The 2023 British Virgin Islands general election is a general election due to be held in the British Virgin Islands on 24 April 2023.

Although there had been a delay in announcing the date of the election, campaigning had started some weeks before the date of the election had been announced. After the House of Assembly was dissolved for the election on 10 March 2023 there was then a short delay before the election date was confirmed.

Background
The House of Assembly normally sits in four-year terms.  The Governor must dissolve the House within four years of the date when the House first meets after a general election unless it has been dissolved sooner.  Once the House is dissolved a general election must be held after at least 21 days, but not more than two months after the dissolution of the House.

The elections are the first since the 2021 Commission of Inquiry which recommended the suspension of the Territory's constitution after finding that "[a]lmost everywhere, the principles of good governance, such as openness, transparency and even the rule of law, are ignored".  Ultimately the UK government did not act upon that recommendation.  In response to the report the Territory formed a "unity government" including members of the opposition NDP and PVIM in Cabinet.

The elections also follow the arrest of the country's Premier Andrew Fahie, in Miami on charges relating to drug smuggling. Fahie was removed as Premier, representative of the First District, and eader of his political party. Natalio Wheatley succeeded him as Premier and party leader.

Electoral system
The House of Assembly has a total of 15 members, 13 of whom are members elected by the public to serve a four-year term, plus two ex-officio non-voting members: the Attorney General and the Speaker of the House.  Of the 13 elected members, nine are elected via first-past-the-post voting to represent territorial district seats, and four are elected on a territory-wide "at-large" basis via plurality block voting.

Parties and candidates

Virgin Islands Party
The incumbent Virgin Islands Party (VIP) was led by Andrew Fahie in the previous general election, but following his arrest on charges of drug smuggling offences, leadership of the party passed to Natalio Wheatley.  The party was the first to confirm a full slate of candidates.

* _DATA SHOWN_:
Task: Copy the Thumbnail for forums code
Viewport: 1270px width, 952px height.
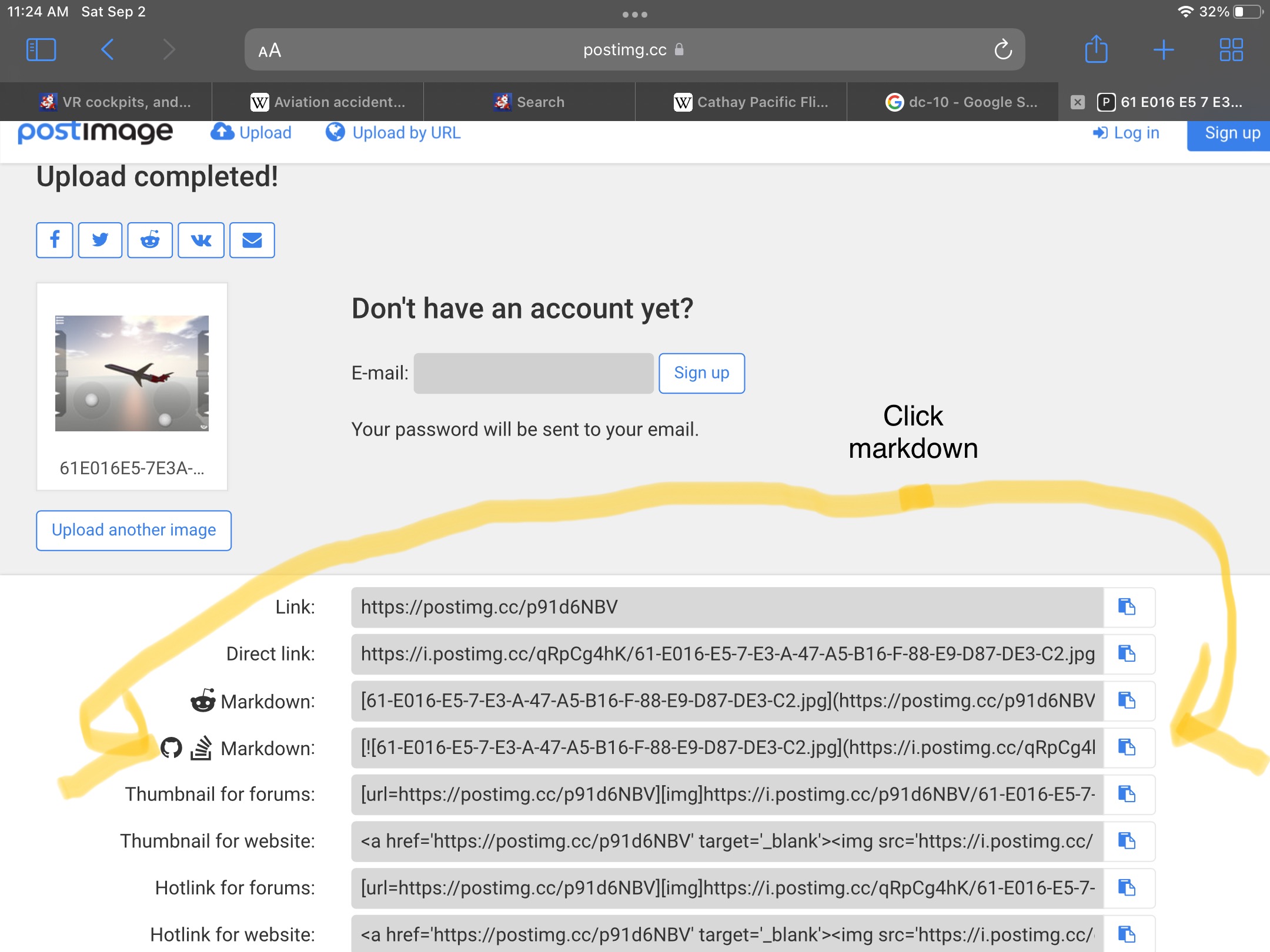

* _DIRECTION_:
Reproduce the article on the 2023 British Virgin Islands general election above word for word, from its first line to its last.

* _THE REPLY_:
The 2023 British Virgin Islands general election is a general election due to be held in the British Virgin Islands on 24 April 2023.

Although there had been a delay in announcing the date of the election, campaigning had started some weeks before the date of the election had been announced. After the House of Assembly was dissolved for the election on 10 March 2023 there was then a short delay before the election date was confirmed.

Background
The House of Assembly normally sits in four-year terms.  The Governor must dissolve the House within four years of the date when the House first meets after a general election unless it has been dissolved sooner.  Once the House is dissolved a general election must be held after at least 21 days, but not more than two months after the dissolution of the House.

The elections are the first since the 2021 Commission of Inquiry which recommended the suspension of the Territory's constitution after finding that "[a]lmost everywhere, the principles of good governance, such as openness, transparency and even the rule of law, are ignored".  Ultimately the UK government did not act upon that recommendation.  In response to the report the Territory formed a "unity government" including members of the opposition NDP and PVIM in Cabinet.

The elections also follow the arrest of the country's Premier Andrew Fahie, in Miami on charges relating to drug smuggling. Fahie was removed as Premier, representative of the First District, and eader of his political party. Natalio Wheatley succeeded him as Premier and party leader.

Electoral system
The House of Assembly has a total of 15 members, 13 of whom are members elected by the public to serve a four-year term, plus two ex-officio non-voting members: the Attorney General and the Speaker of the House.  Of the 13 elected members, nine are elected via first-past-the-post voting to represent territorial district seats, and four are elected on a territory-wide "at-large" basis via plurality block voting.

Parties and candidates

Virgin Islands Party
The incumbent Virgin Islands Party (VIP) was led by Andrew Fahie in the previous general election, but following his arrest on charges of drug smuggling offences, leadership of the party passed to Natalio Wheatley.  The party was the first to confirm a full slate of candidates.